→ PROBLEMS AND TASKS
A: In the passage on Carlson's NSA spying claim, what did Carlson say his team filed that morning?
B: Pick up the passage on Carlson's NSA spying claim after its last sentence and continue it.

→ SELECTED PASSAGE
------------------------
During the last week in June, Carlson said on his show:
Yesterday we heard from a whistleblower within the U.S. government who reached out to warn us that the NSA, the National Security Agency, is monitoring our electronic communications and is planning to leak them in an attempt to take this show off the air. … The whistleblower, who is in a position to know, repeated back to us information about a story that we are working on that could have only come directly from my texts and emails. There’s no other possible source for that information, period. … The NSA captured that information without our knowledge and did it for political reasons. The Biden administration is spying on us. We have confirmed that. This morning we filed a FOIA request — Freedom of Information Act request — asking for all information that the NSA and other agencies have gathered about this show.
The NSA responded in a carefully crafted statement that was widely criticized online as it seemed evasive to many on answering the question of whether the agency had spied on Carlson.
The NSA refused to answer questions from Axios about whether they intercepted communications from Carlson. Far-left NBC News interviewed Putin a few weeks ago; it’s unclear whether the Biden administration intercepted any communications from employees at NBC News.
------------------------
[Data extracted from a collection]
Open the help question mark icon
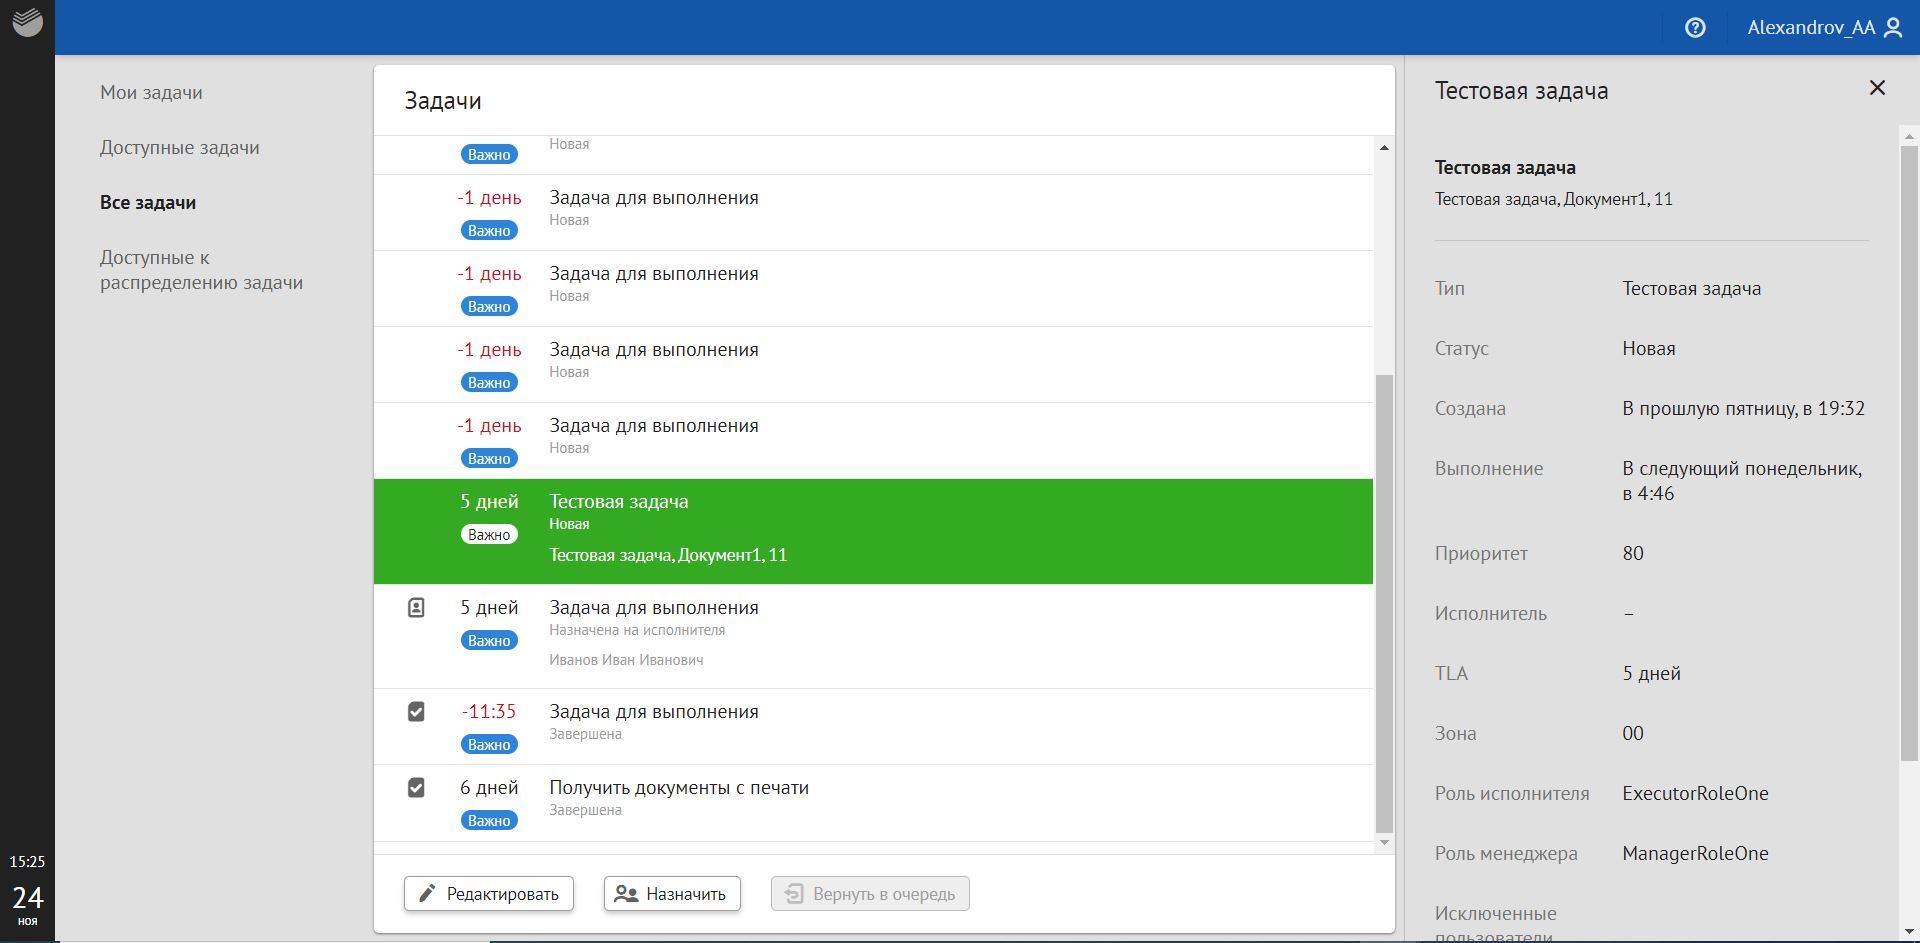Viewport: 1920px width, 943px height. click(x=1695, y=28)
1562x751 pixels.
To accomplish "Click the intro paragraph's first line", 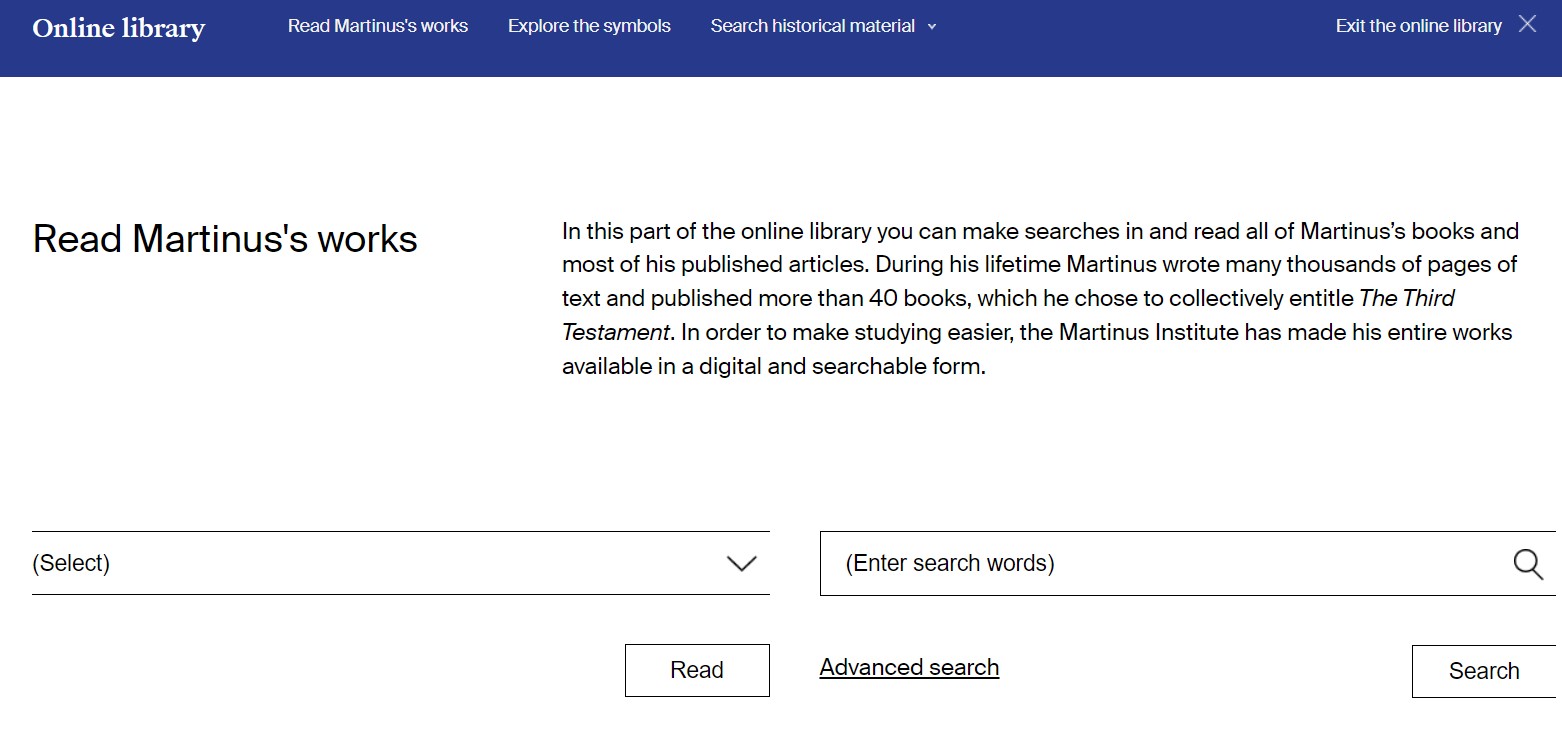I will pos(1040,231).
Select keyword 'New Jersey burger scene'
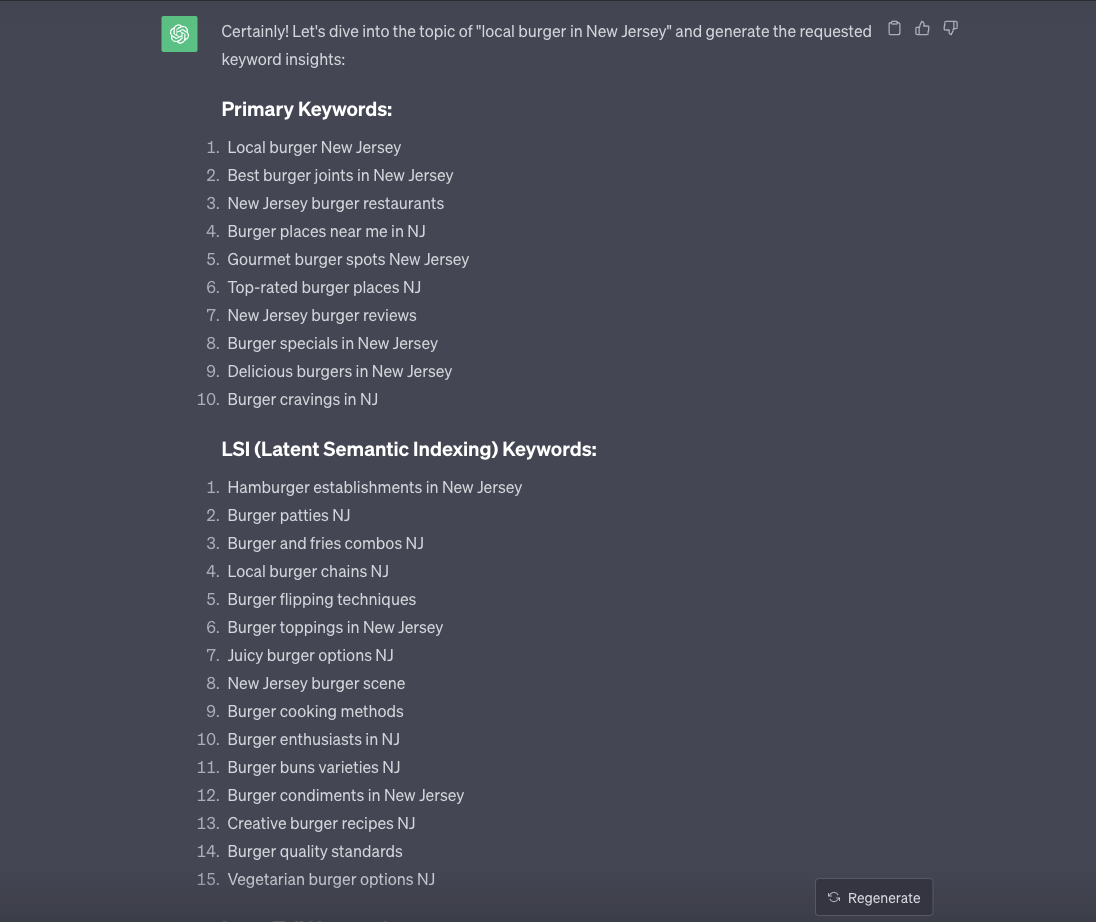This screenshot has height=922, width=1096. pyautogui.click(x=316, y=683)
------------------------
→ THE RESPONSES
A: A Freedom of Information Act (FOIA) request for all information that the NSA and other agencies had gathered about the show.

B:
Experts that Axios spoke to outlined several scenarios that could have explained what happened, including the following two scenarios (which they deemed most likely):
- A more plausible scenario is that one of the people Carlson was talking to as an intermediary to help him get the Putin interview was under surveillance as a foreign agent. In that scenario, Carlson’s emails or text messages could have been incidentally collected as part of monitoring this person, but Carlson’s identity would have been masked in any intelligence reports. In order to know that the texts and emails were Carlson’s, a U.S. government official would likely have to request his identity be unmasked, something that’s only permitted if the unmasking is necessary to understand the intelligence.
- In a third scenario, interceptions might not have involved Carlson’s communications. The U.S. government routinely monitors the communications of people in Putin’s orbit, who may have been discussing the details of Carlson’s request for an interview. But under this scenario, too, Carlson’s identity would have been masked in reports as part of his protections as a U.S. citizen, and unmasking would only be permitted if a U.S. government official requested that his identity be unmasked in order to understand the intelligence. And it’s not clear why that would be necessary here.